Activity
Below are entries. Copy exactly the lines running from the line that holds "Given: Open the Propostes navigation menu" to the line that holds "This screenshot has height=958, width=1232.", with both ends included.

-- Entries shown follows --

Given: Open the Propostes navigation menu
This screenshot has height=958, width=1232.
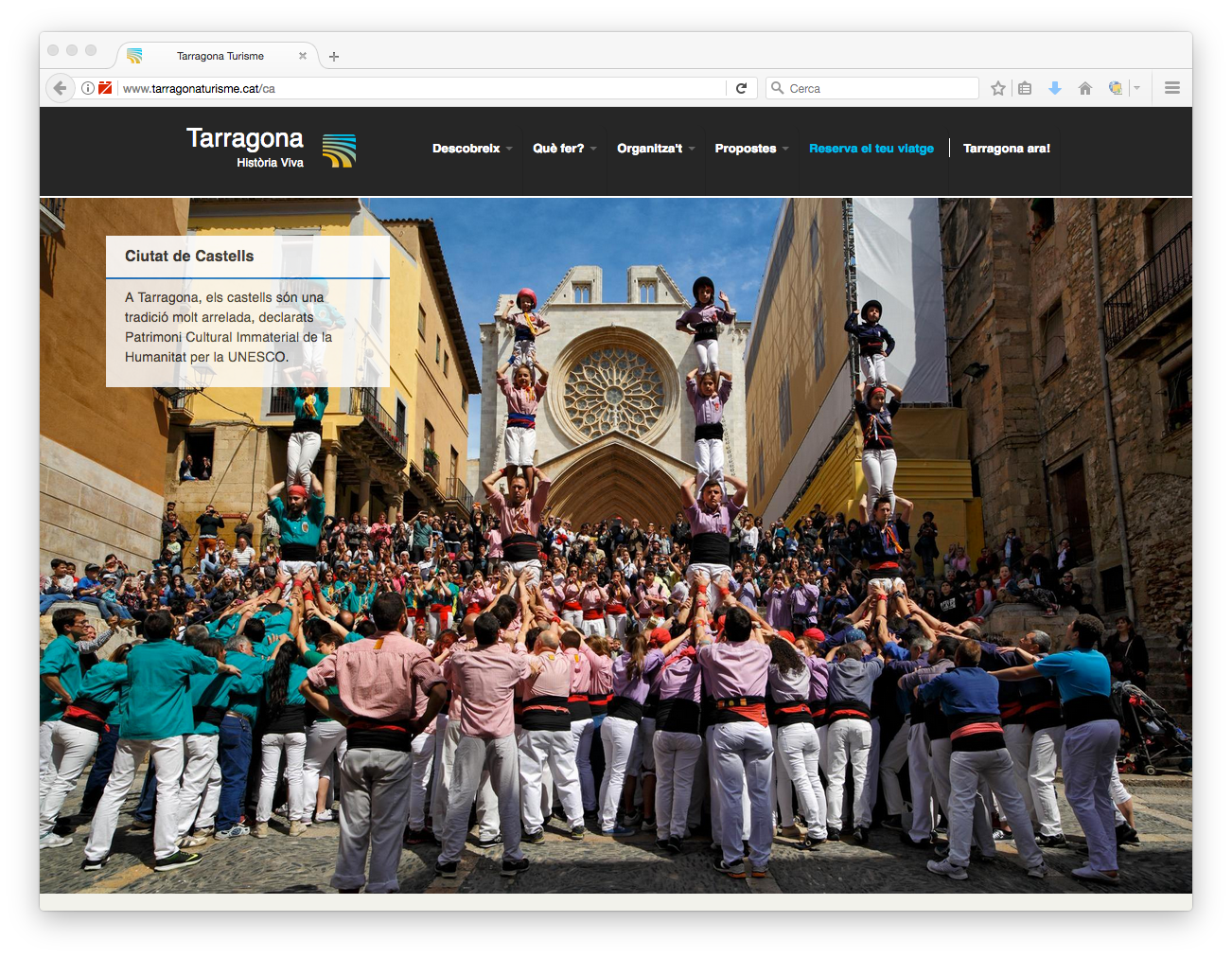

-- Entries shown concluded --
-- Entries shown follows --

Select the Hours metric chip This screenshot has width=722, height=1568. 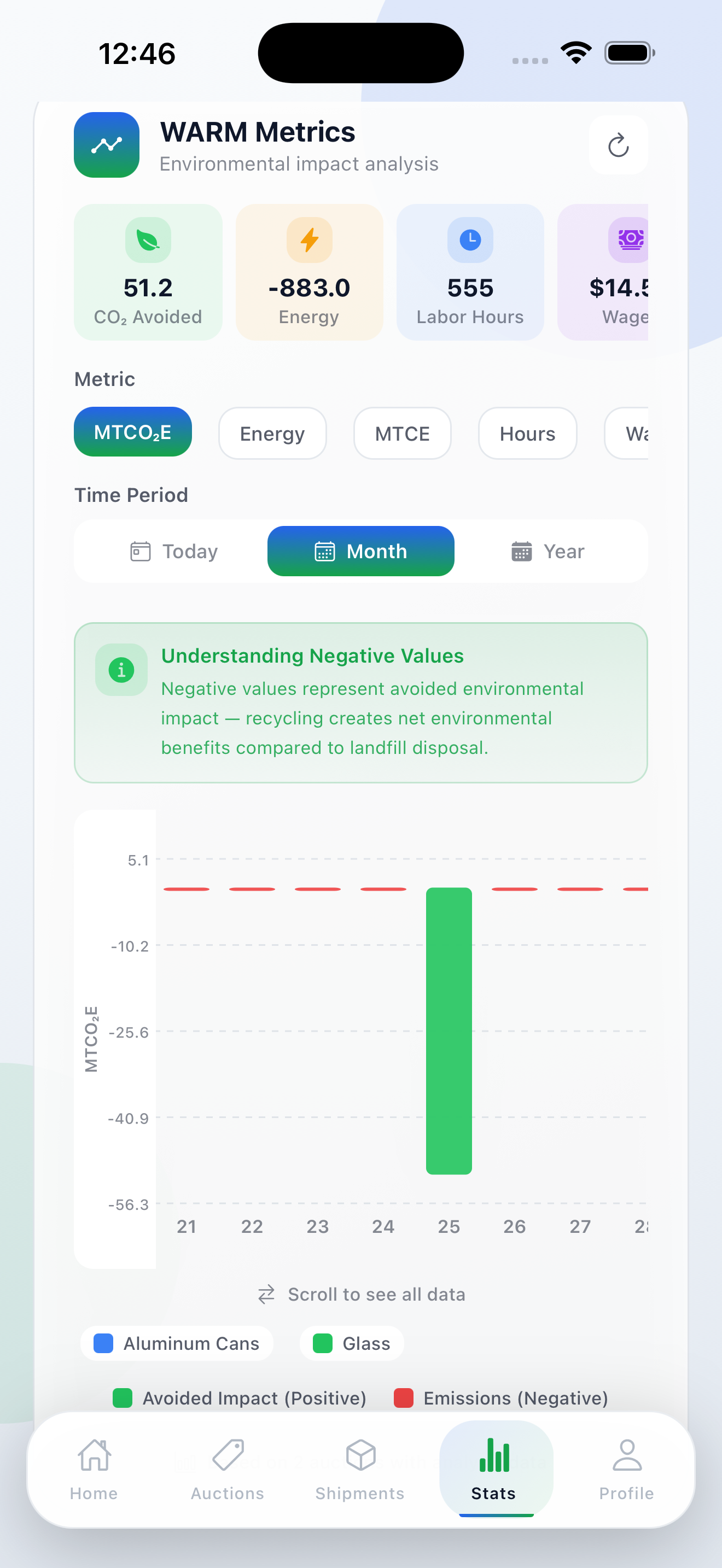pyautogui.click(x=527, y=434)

-- Entries shown concluded --
-- Entries shown follows --

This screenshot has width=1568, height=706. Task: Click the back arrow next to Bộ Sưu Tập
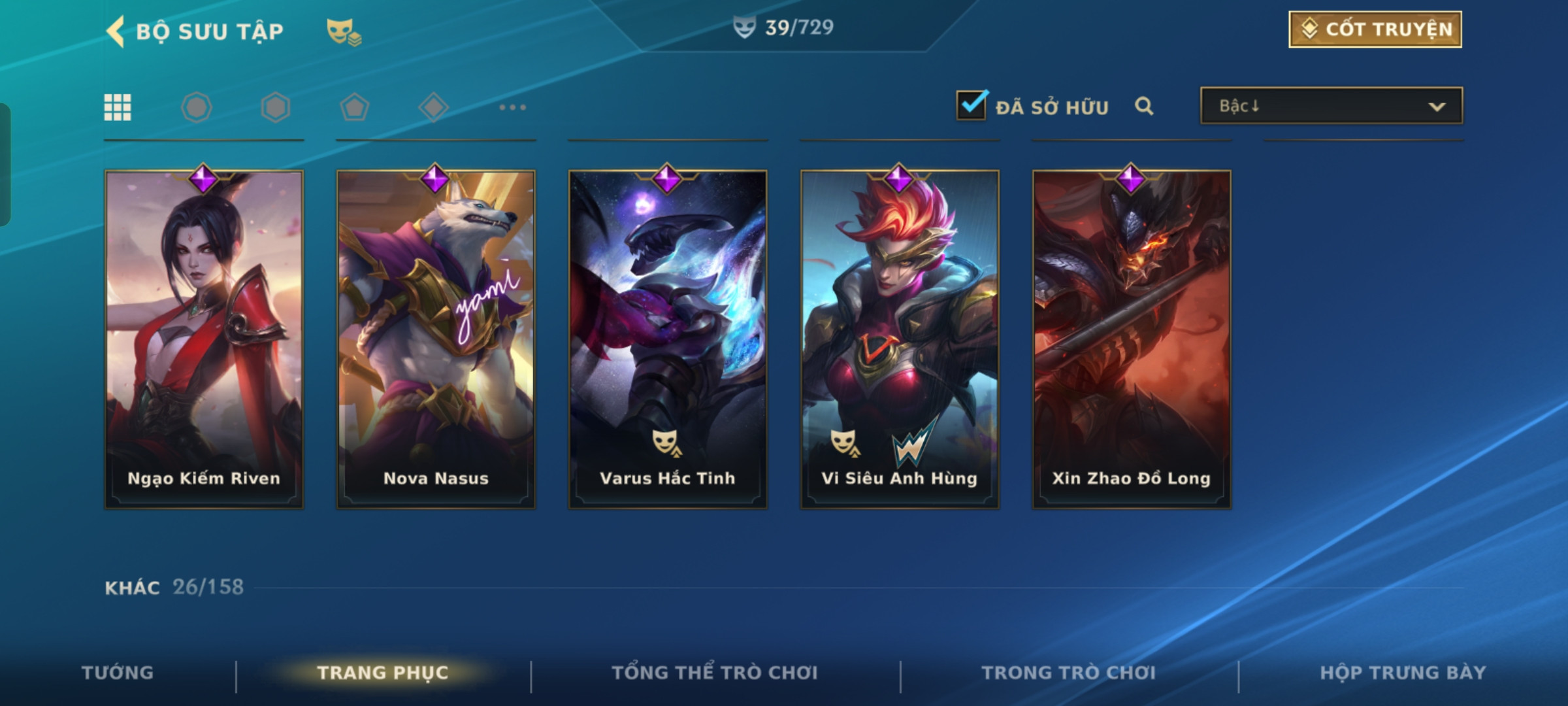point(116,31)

-- Entries shown concluded --

Solution for this problem
Given: Open the Propostes navigation menu
This screenshot has height=958, width=1232.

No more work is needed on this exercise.